**What is expected:**
Return every line of the records that contains the word "resolution".

* Begin Entries supplied *

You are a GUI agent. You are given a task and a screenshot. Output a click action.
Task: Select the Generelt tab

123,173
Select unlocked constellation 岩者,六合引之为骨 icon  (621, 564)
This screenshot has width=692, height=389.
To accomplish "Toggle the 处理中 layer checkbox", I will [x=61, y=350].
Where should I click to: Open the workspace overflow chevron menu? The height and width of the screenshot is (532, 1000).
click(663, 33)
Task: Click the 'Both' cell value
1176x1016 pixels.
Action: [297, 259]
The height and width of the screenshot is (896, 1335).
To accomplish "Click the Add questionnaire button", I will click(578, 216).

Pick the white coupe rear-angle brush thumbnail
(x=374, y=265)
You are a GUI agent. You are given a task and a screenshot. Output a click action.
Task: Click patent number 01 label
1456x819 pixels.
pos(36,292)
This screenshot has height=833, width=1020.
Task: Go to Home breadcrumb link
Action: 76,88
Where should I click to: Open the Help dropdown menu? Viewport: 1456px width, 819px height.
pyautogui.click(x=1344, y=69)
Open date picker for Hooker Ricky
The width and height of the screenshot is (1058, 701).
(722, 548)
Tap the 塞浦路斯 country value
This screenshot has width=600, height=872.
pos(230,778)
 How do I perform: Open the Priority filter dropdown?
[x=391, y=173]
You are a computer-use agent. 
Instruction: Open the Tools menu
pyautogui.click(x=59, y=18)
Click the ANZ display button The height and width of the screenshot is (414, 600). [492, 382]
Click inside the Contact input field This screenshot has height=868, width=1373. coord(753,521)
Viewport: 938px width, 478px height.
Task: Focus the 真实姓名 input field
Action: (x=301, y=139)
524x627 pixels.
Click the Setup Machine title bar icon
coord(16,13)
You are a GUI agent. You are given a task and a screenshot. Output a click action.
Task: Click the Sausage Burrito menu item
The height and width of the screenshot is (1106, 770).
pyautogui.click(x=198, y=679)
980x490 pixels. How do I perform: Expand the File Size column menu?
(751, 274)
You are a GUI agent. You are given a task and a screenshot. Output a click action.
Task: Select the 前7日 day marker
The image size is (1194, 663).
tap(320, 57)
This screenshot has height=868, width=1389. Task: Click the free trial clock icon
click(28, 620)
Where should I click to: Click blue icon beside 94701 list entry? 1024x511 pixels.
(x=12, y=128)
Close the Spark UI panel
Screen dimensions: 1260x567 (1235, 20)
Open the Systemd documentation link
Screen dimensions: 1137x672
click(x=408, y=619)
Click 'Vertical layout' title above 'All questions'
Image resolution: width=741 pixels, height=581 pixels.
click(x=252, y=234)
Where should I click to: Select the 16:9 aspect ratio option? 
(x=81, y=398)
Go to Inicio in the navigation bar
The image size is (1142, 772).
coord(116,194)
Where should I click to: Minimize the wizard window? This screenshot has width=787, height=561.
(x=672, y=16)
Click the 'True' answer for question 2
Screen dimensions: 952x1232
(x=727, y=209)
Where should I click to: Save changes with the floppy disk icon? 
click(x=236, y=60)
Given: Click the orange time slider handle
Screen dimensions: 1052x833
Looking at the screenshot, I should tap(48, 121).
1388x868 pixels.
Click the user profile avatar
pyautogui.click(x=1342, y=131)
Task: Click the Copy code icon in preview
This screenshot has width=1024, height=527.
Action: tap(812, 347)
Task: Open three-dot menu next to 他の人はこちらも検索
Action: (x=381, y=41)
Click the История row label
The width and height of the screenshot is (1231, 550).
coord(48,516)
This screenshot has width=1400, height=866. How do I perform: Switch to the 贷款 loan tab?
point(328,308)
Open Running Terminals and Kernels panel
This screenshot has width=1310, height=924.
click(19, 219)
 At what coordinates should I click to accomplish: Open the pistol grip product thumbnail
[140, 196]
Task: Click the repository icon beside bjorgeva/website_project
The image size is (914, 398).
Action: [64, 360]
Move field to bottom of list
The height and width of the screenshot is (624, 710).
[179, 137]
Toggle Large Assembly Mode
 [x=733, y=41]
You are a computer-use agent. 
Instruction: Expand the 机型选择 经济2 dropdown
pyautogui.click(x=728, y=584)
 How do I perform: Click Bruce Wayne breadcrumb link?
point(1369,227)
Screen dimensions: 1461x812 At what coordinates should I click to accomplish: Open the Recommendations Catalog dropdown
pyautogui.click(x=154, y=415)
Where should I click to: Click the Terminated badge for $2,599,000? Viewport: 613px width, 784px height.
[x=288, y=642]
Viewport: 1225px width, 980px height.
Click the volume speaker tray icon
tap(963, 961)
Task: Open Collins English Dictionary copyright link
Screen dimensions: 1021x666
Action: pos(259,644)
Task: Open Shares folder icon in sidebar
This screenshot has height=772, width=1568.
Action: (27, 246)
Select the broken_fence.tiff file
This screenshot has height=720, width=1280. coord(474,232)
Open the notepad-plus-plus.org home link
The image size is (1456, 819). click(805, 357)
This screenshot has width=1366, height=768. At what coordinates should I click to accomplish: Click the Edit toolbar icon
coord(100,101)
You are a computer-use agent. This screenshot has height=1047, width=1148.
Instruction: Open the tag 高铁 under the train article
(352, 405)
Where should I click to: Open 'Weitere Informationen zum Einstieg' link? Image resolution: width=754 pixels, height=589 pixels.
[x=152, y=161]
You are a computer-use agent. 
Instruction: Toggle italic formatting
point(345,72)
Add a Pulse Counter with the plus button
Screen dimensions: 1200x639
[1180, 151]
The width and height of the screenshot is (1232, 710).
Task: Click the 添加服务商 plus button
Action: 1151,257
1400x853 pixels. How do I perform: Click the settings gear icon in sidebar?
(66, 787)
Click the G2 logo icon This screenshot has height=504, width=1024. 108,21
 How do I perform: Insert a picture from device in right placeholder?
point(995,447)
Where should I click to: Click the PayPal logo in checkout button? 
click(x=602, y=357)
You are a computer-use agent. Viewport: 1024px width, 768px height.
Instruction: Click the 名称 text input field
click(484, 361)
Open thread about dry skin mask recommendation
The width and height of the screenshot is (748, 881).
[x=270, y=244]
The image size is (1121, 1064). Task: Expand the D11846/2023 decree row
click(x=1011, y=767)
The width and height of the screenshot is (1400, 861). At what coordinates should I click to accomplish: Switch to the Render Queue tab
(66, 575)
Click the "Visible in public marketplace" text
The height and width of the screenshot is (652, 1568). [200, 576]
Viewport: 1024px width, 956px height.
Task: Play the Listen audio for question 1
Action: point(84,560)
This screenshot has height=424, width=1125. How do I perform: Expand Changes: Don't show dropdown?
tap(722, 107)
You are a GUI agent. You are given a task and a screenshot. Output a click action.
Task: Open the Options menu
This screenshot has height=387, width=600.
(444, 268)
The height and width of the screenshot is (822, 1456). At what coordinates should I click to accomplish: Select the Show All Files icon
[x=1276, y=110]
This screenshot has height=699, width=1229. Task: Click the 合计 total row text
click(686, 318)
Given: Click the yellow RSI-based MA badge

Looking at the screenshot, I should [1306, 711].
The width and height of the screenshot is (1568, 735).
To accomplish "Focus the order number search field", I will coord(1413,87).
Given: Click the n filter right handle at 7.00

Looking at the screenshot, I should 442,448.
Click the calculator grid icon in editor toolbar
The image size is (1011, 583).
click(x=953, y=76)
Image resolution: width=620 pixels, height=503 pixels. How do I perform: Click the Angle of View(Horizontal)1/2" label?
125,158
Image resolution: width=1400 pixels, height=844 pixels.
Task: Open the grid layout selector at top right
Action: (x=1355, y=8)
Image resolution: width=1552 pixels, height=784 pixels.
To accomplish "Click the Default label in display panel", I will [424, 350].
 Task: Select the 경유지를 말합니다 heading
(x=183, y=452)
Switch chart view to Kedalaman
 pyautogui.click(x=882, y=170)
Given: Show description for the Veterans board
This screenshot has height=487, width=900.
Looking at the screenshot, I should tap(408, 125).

* End Entries supplied *

**Task response:**
Image resolution: width=741 pixels, height=581 pixels.
Where should I click to: Open 'Weitere Informationen zum Einstieg' link? Image resolution: width=754 pixels, height=589 pixels.
Image resolution: width=620 pixels, height=503 pixels. How do I perform: Click the Angle of View(Horizontal)1/2" label?
Image resolution: width=1400 pixels, height=844 pixels.
Image resolution: width=1552 pixels, height=784 pixels.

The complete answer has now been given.